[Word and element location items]
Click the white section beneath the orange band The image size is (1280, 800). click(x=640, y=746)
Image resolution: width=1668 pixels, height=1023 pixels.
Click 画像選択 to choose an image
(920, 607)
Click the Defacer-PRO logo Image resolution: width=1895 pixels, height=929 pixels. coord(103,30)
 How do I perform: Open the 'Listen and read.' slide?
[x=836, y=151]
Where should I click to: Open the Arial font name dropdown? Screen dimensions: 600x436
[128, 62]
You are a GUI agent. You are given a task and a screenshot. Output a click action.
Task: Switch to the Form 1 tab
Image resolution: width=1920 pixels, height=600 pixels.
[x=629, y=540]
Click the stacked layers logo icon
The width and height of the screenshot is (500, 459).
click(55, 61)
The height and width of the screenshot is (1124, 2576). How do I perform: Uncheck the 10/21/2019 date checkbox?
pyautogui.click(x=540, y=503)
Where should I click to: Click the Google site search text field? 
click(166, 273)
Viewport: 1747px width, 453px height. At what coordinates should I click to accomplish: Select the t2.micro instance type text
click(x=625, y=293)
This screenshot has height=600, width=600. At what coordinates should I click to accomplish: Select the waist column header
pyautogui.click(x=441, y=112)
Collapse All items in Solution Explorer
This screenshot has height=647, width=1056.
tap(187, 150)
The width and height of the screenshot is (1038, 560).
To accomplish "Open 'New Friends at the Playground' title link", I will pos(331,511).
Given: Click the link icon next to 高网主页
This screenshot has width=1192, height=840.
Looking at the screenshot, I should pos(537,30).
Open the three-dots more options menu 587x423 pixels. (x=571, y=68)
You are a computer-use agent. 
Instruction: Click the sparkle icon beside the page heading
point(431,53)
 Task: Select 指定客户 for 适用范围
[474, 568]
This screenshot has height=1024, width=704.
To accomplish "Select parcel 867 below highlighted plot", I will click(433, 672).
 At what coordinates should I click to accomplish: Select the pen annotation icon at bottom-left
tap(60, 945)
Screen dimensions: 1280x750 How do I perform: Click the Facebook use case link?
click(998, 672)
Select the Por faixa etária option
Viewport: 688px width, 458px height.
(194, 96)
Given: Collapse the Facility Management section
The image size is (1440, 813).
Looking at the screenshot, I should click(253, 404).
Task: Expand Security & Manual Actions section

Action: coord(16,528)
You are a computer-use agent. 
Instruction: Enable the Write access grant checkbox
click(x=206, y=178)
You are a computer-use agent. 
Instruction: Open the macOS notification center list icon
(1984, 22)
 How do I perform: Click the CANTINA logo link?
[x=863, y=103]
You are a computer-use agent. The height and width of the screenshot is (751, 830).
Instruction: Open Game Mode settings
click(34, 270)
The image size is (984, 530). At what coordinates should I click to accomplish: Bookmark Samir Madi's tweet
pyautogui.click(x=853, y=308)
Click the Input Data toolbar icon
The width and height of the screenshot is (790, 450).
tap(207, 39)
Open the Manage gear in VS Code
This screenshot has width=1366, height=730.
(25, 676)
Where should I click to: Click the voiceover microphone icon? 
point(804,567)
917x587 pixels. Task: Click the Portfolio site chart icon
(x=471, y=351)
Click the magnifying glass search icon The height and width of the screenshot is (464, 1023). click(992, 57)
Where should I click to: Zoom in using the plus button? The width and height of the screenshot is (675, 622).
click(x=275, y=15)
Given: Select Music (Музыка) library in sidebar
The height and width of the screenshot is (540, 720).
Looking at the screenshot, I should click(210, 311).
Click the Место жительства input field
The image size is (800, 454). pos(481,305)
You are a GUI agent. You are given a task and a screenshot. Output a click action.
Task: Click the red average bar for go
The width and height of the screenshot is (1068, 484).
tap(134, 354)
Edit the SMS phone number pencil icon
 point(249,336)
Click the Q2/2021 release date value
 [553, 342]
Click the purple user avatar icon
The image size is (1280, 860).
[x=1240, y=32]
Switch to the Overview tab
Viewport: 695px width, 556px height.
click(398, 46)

## Your task
Rewrite every item above, changing each "Image resolution" to "Screen resolution" and keeping all other text the same.

## Full response
Click the white section beneath the orange band The image size is (1280, 800). click(x=640, y=746)
Screen resolution: width=1668 pixels, height=1023 pixels.
Click 画像選択 to choose an image
(920, 607)
Click the Defacer-PRO logo Screen resolution: width=1895 pixels, height=929 pixels. coord(103,30)
 How do I perform: Open the 'Listen and read.' slide?
[x=836, y=151]
Where should I click to: Open the Arial font name dropdown? Screen dimensions: 600x436
[128, 62]
You are a GUI agent. You are given a task and a screenshot. Output a click action.
Task: Switch to the Form 1 tab
Screen resolution: width=1920 pixels, height=600 pixels.
[x=629, y=540]
Click the stacked layers logo icon
The width and height of the screenshot is (500, 459).
click(55, 61)
The height and width of the screenshot is (1124, 2576). How do I perform: Uncheck the 10/21/2019 date checkbox?
pyautogui.click(x=540, y=503)
Where should I click to: Click the Google site search text field? 
click(166, 273)
Viewport: 1747px width, 453px height. At what coordinates should I click to accomplish: Select the t2.micro instance type text
click(x=625, y=293)
This screenshot has height=600, width=600. At what coordinates should I click to accomplish: Select the waist column header
pyautogui.click(x=441, y=112)
Collapse All items in Solution Explorer
This screenshot has height=647, width=1056.
tap(187, 150)
The width and height of the screenshot is (1038, 560).
To accomplish "Open 'New Friends at the Playground' title link", I will pos(331,511).
Given: Click the link icon next to 高网主页
This screenshot has width=1192, height=840.
Looking at the screenshot, I should pos(537,30).
Open the three-dots more options menu 587x423 pixels. (x=571, y=68)
You are a computer-use agent. 
Instruction: Click the sparkle icon beside the page heading
point(431,53)
 Task: Select 指定客户 for 适用范围
[474, 568]
This screenshot has height=1024, width=704.
To accomplish "Select parcel 867 below highlighted plot", I will click(433, 672).
 At what coordinates should I click to accomplish: Select the pen annotation icon at bottom-left
tap(60, 945)
Screen dimensions: 1280x750 How do I perform: Click the Facebook use case link?
click(998, 672)
Select the Por faixa etária option
Viewport: 688px width, 458px height.
(194, 96)
Given: Collapse the Facility Management section
The image size is (1440, 813).
Looking at the screenshot, I should click(253, 404).
Task: Expand Security & Manual Actions section

Action: coord(16,528)
You are a computer-use agent. 
Instruction: Enable the Write access grant checkbox
click(x=206, y=178)
You are a computer-use agent. 
Instruction: Open the macOS notification center list icon
(1984, 22)
 How do I perform: Click the CANTINA logo link?
[x=863, y=103]
You are a computer-use agent. The height and width of the screenshot is (751, 830).
Instruction: Open Game Mode settings
click(34, 270)
The image size is (984, 530). At what coordinates should I click to accomplish: Bookmark Samir Madi's tweet
pyautogui.click(x=853, y=308)
Click the Input Data toolbar icon
The width and height of the screenshot is (790, 450).
tap(207, 39)
Open the Manage gear in VS Code
This screenshot has width=1366, height=730.
(25, 676)
Where should I click to: Click the voiceover microphone icon? 
point(804,567)
917x587 pixels. Task: Click the Portfolio site chart icon
(x=471, y=351)
Click the magnifying glass search icon The height and width of the screenshot is (464, 1023). click(992, 57)
Where should I click to: Zoom in using the plus button? The width and height of the screenshot is (675, 622).
click(x=275, y=15)
Given: Select Music (Музыка) library in sidebar
The height and width of the screenshot is (540, 720).
Looking at the screenshot, I should click(210, 311).
Click the Место жительства input field
The image size is (800, 454). pos(481,305)
You are a GUI agent. You are given a task and a screenshot. Output a click action.
Task: Click the red average bar for go
The width and height of the screenshot is (1068, 484).
tap(134, 354)
Edit the SMS phone number pencil icon
 point(249,336)
Click the Q2/2021 release date value
 [553, 342]
Click the purple user avatar icon
The image size is (1280, 860).
[x=1240, y=32]
Switch to the Overview tab
Viewport: 695px width, 556px height.
click(398, 46)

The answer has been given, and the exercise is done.